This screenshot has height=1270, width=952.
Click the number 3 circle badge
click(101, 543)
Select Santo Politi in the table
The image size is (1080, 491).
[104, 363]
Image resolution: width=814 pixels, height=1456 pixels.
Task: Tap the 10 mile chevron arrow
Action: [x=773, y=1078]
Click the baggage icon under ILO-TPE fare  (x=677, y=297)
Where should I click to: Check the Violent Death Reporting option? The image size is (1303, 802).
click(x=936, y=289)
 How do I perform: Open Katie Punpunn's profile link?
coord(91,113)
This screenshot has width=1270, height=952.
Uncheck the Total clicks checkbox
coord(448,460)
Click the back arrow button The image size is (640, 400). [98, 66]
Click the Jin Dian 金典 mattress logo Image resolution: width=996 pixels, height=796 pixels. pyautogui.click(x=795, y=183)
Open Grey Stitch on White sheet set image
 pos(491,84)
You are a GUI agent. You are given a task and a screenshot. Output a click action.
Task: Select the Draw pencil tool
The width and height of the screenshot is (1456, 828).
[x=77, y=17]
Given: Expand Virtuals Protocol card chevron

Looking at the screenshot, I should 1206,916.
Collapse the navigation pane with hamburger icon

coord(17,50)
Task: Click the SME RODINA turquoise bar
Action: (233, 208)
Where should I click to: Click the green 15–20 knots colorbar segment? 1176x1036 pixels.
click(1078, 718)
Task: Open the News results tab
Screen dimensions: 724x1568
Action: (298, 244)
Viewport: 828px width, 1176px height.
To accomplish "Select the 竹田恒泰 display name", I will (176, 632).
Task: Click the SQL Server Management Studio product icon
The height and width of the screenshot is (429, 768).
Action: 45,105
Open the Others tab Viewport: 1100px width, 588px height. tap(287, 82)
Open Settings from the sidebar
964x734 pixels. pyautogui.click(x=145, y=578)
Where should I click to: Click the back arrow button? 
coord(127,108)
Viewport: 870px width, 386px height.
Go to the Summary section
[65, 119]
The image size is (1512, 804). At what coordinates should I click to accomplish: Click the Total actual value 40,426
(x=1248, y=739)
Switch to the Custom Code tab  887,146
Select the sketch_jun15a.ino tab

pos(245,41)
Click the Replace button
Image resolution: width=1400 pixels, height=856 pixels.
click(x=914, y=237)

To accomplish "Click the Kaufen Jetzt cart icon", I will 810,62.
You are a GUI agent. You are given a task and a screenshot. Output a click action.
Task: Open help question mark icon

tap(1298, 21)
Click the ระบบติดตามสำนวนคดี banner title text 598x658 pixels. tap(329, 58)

- **Objective**: Reproduce the material above in full, substituting "return arrow button" for every occurrence of "back arrow button" and leaving all other text unchanged.

- **Completed task**:
This screenshot has height=1270, width=952.
Click the number 3 circle badge
click(101, 543)
Select Santo Politi in the table
The image size is (1080, 491).
[104, 363]
Image resolution: width=814 pixels, height=1456 pixels.
Task: Tap the 10 mile chevron arrow
Action: [x=773, y=1078]
Click the baggage icon under ILO-TPE fare  (x=677, y=297)
Where should I click to: Check the Violent Death Reporting option? The image size is (1303, 802).
click(x=936, y=289)
 How do I perform: Open Katie Punpunn's profile link?
coord(91,113)
This screenshot has width=1270, height=952.
Uncheck the Total clicks checkbox
coord(448,460)
Click the return arrow button The image size is (640, 400). [98, 66]
Click the Jin Dian 金典 mattress logo Image resolution: width=996 pixels, height=796 pixels. pyautogui.click(x=795, y=183)
Open Grey Stitch on White sheet set image
 pos(491,84)
You are a GUI agent. You are given a task and a screenshot. Output a click action.
Task: Select the Draw pencil tool
The width and height of the screenshot is (1456, 828).
[x=77, y=17]
Given: Expand Virtuals Protocol card chevron

Looking at the screenshot, I should 1206,916.
Collapse the navigation pane with hamburger icon

coord(17,50)
Task: Click the SME RODINA turquoise bar
Action: (233, 208)
Where should I click to: Click the green 15–20 knots colorbar segment? 1176x1036 pixels.
click(1078, 718)
Task: Open the News results tab
Screen dimensions: 724x1568
Action: (298, 244)
Viewport: 828px width, 1176px height.
To accomplish "Select the 竹田恒泰 display name", I will (176, 632).
Task: Click the SQL Server Management Studio product icon
The height and width of the screenshot is (429, 768).
Action: 45,105
Open the Others tab Viewport: 1100px width, 588px height. tap(287, 82)
Open Settings from the sidebar
964x734 pixels. pyautogui.click(x=145, y=578)
Where should I click to: Click the return arrow button? 
coord(127,108)
Viewport: 870px width, 386px height.
Go to the Summary section
[65, 119]
The image size is (1512, 804). At what coordinates should I click to accomplish: Click the Total actual value 40,426
(x=1248, y=739)
Switch to the Custom Code tab  887,146
Select the sketch_jun15a.ino tab

pos(245,41)
Click the Replace button
Image resolution: width=1400 pixels, height=856 pixels.
click(x=914, y=237)

To accomplish "Click the Kaufen Jetzt cart icon", I will 810,62.
You are a GUI agent. You are given a task and a screenshot. Output a click action.
Task: Open help question mark icon

tap(1298, 21)
Click the ระบบติดตามสำนวนคดี banner title text 598x658 pixels. tap(329, 58)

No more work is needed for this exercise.